Все это вместе взятое создавало картину более радужную для нас – и казалось, оправдывало тех, кто всегда утверждал, что надо только еще немного продержаться, чтобы добиться успеха.
В военное время каждому министру иностранных дел приходится уделять большое значение сообщениям своих конфиденциальных агентов. Это было вдвойне необходимо во время последней мировой войны, разделившей Европу на две герметически закупоренные части. Но сама природа конфиденциальных донесений требует, чтобы к ним относились с известной долей скептицизма. Это общее правило покоится на нескольких основаниях: люди, пишущие и передающие сведения не из материальных соображений, а из политических интересов, симпатий и аналогичных побуждений высшего характера, разумеется, сами по себе выше подозрений в том, что они сознательно придают своим сообщениям чересчур оптимистический характер. Но они могут поддаться самообману. Массы населения всегда отдаются преходящим настроениям. А между тем настроения отнюдь не должны являться чем-то решающим для руководителей. В то время Франция безусловно устала от войны, но из этого вовсе не следовало, чтобы ответственные деятели Франции сильно реагировали на эту усталость, в общем, совершенно несравнимую с той, которая овладела нашими народами.
Что же касается доверенных лиц, которые смотрят на свою деятельность с точки зрения материального заработка, то весьма естественно, что в их донесениях проскальзывает желание доставить удовольствие, внести успокоение и сохранить за собою до конца доходное место. Пессимизм, господствовавший в Вене и бывший там всегда сильнее, чем в Берлине, прежде всего, был обусловлен разницей в оценке сведений, поступавших из неприятельских государств. Конечно, в Берлине понимали не хуже нашего, что время играет против нас; хотя Бетман и нашел нужным как-то высказать в рейхстаге противоположный взгляд, – но немецкие военные и политические деятели видели положение противника в иных красках, чем мы.
Когда летом 1917 года император Вильгельм находился в Люксембурге, он рассказал мне ряд отдельных случаев, свидетельствующих об усилении голода в Англии. Он искренне удивился, когда я ответил, что хотя и убежден в том, что подводная война вызвала на берегах Темзы большую тревогу, о голоде там конечно же нет и речи. Я сказал императору, что весь вопрос в том, может ли подводная война действительно серьезно воспрепятствовать переправке американских частей, как это думают в немецких военных сферах, и предостерегал против переоценки отдельных жанровых картинок и моментальных снимков, сделанных в странах Антанты.

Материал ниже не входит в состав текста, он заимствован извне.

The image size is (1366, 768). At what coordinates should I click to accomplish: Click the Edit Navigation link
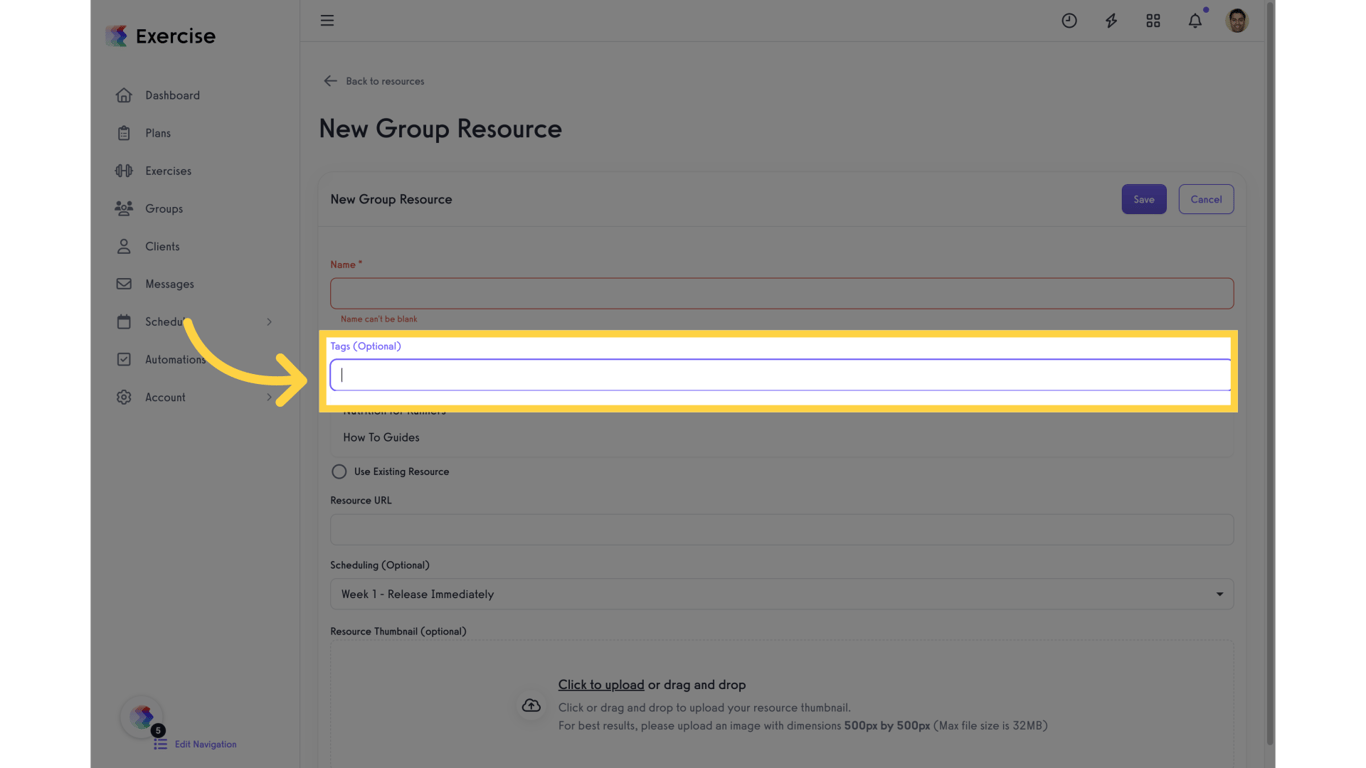(x=205, y=745)
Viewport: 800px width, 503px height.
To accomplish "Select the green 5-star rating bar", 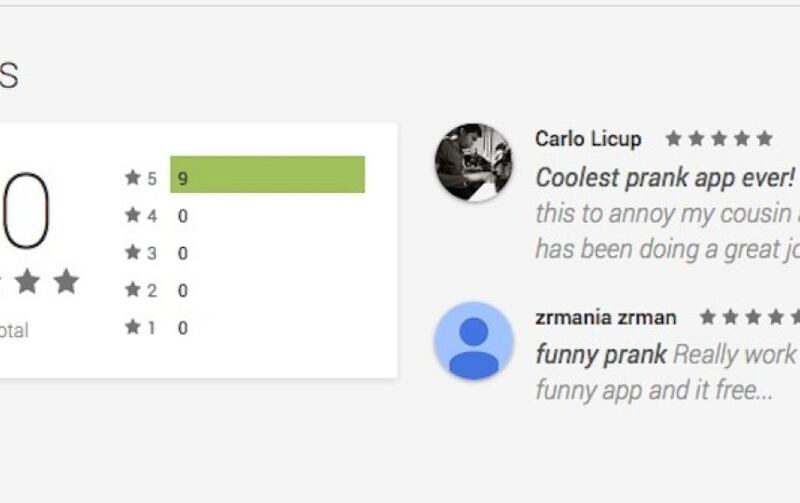I will pyautogui.click(x=267, y=174).
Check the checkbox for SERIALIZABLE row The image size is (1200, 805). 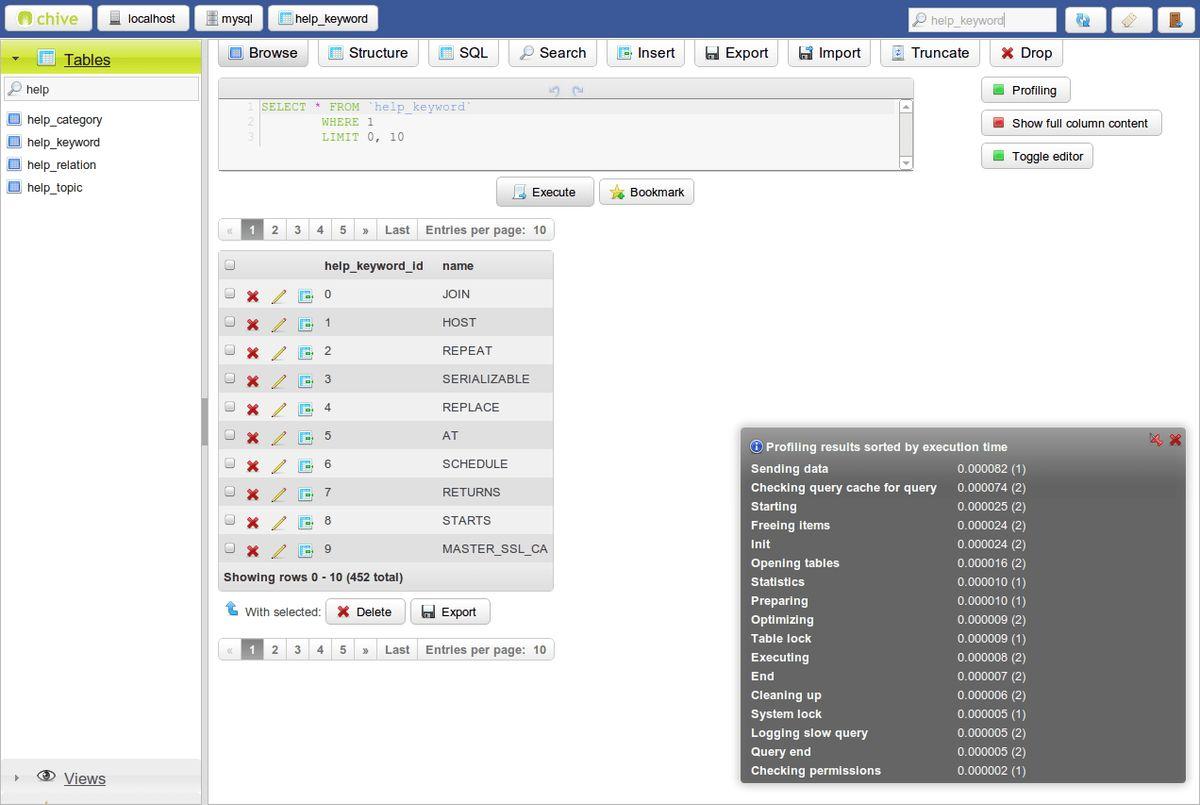[230, 379]
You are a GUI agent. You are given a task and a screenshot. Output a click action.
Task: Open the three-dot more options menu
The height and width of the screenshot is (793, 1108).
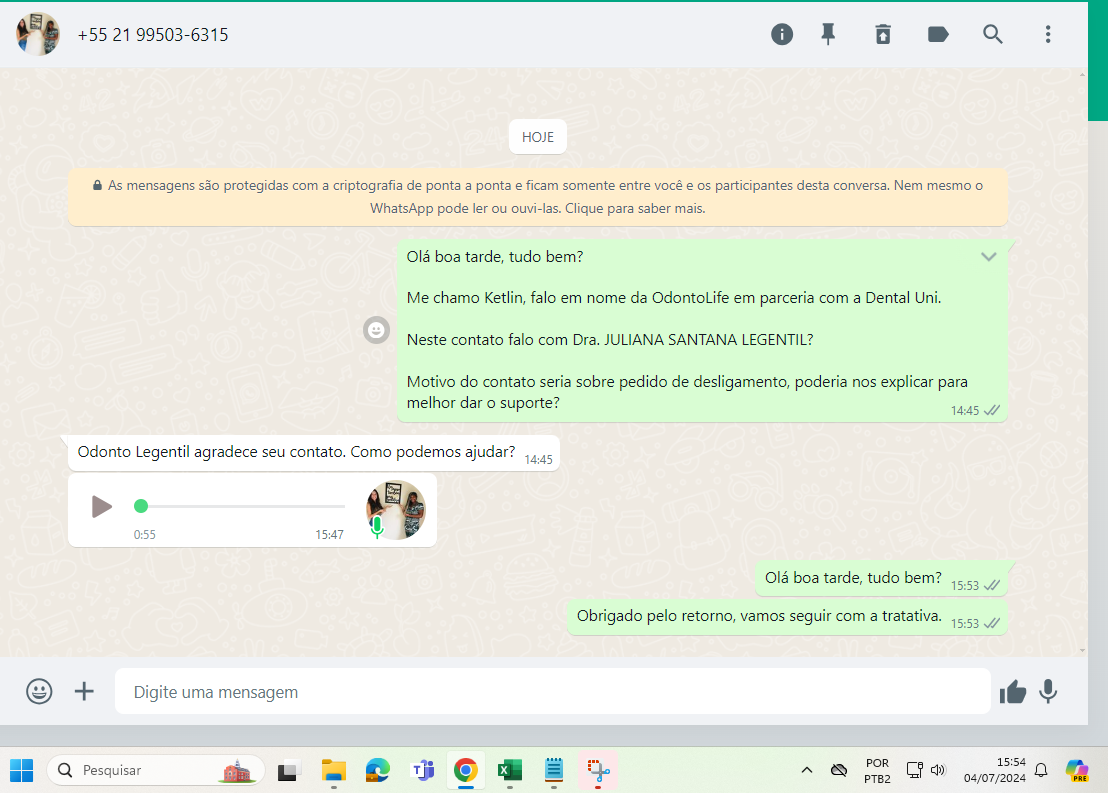pyautogui.click(x=1048, y=35)
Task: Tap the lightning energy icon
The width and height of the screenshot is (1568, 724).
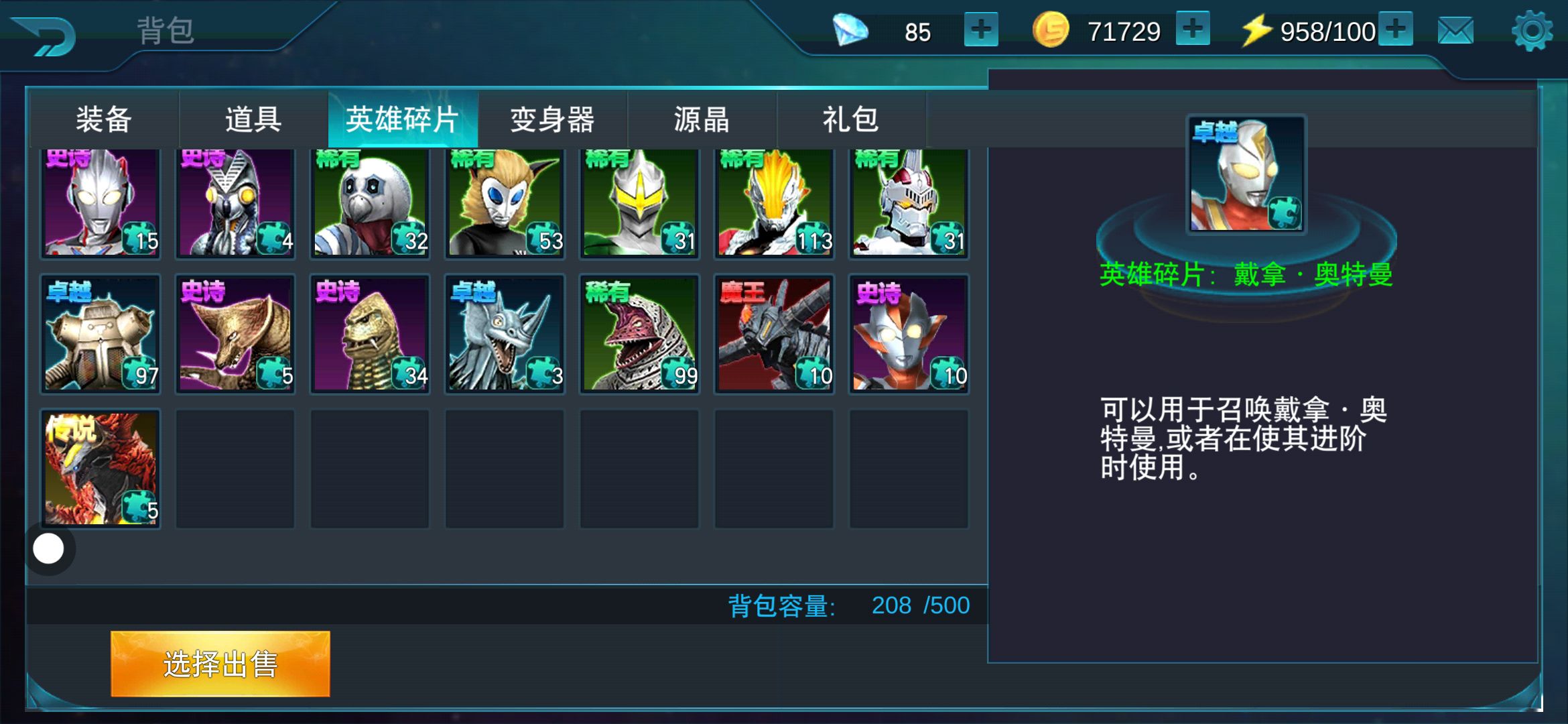Action: [x=1256, y=31]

Как я уже говорил, вскоре после начала беспощадной подводной войны в Англии стало господствовать очень тревожное настроение. Это остается бесспорным. Одно хорошо осведомленное лицо, приехавшее из нейтрального государства и навестившее меня, сказало мне: «Если оправдается хотя бы половина опасений, распространившихся на берегах Темзы, то к осени война закончится». Но между лондонскими опасениями и берлинскими надеждами, с одной стороны, и реальными фактами – с другой, разверзлась громадная пропасть, через которую германская психология и перескочила.
Как бы то ни было, но я считаю несомненным, что, несмотря на ожидающуюся активную поддержку Америки, лето 1917 года все же подавало нам большие надежды. Новая волна вынесла нас на своем гребне, и дело шло только о том, чтобы использовать данную конъюнктуру как можно лучше. Поэтому было необходимо на случай усиления мирных течений создать в Германии настроение, благоприятное миру.
Я решился предложить императору, чтобы он сам принес первую жертву и доказал бы в Берлине, что стоит за мир не только на словах. Я просил его уполномочить меня заявить в Берлине, что если Германия войдет в соглашение с Францией относительно Эльзас-Лотарингии, то Австрия будет готова уступить Галицию вновь созидаемой Польше и что она употребит все свое влияние, чтобы эта великая Польша вошла бы в Германскую империю – не как составная и нераздельная ее часть, а примерно на началах личной унии.
Мы с императором поехали в Крейцнах, где я сделал это предложение сначала Бетману и Циммерману, а затем, в присутствии императора Карла и Бетмана, императору Вильгельму. Однако с их стороны не последовало ни безусловного согласия, ни отказа. Конференция закончилась на просьбе немцев дать им обдумать наш план.
Идя на такое предложение, я отдавал себе полный отчет о всех его возможных последствиях. Если бы Германия согласилась на наше предложение, а нам между тем со своей стороны не удалось бы в течение ожидающихся переговоров достигнуть существенных изменений лондонских постановлений, то за всю войну пришлось бы платить нам одним.
Ведь в таком случае нам пришлось бы удовлетворить не только Италию, Румынию и Сербию, но и оставить надежду на присоединение к нам Польши. Император Карл также ясно понимал все положение вещей, но, несмотря на это, он тотчас же решился пойти на предложенный ему шаг.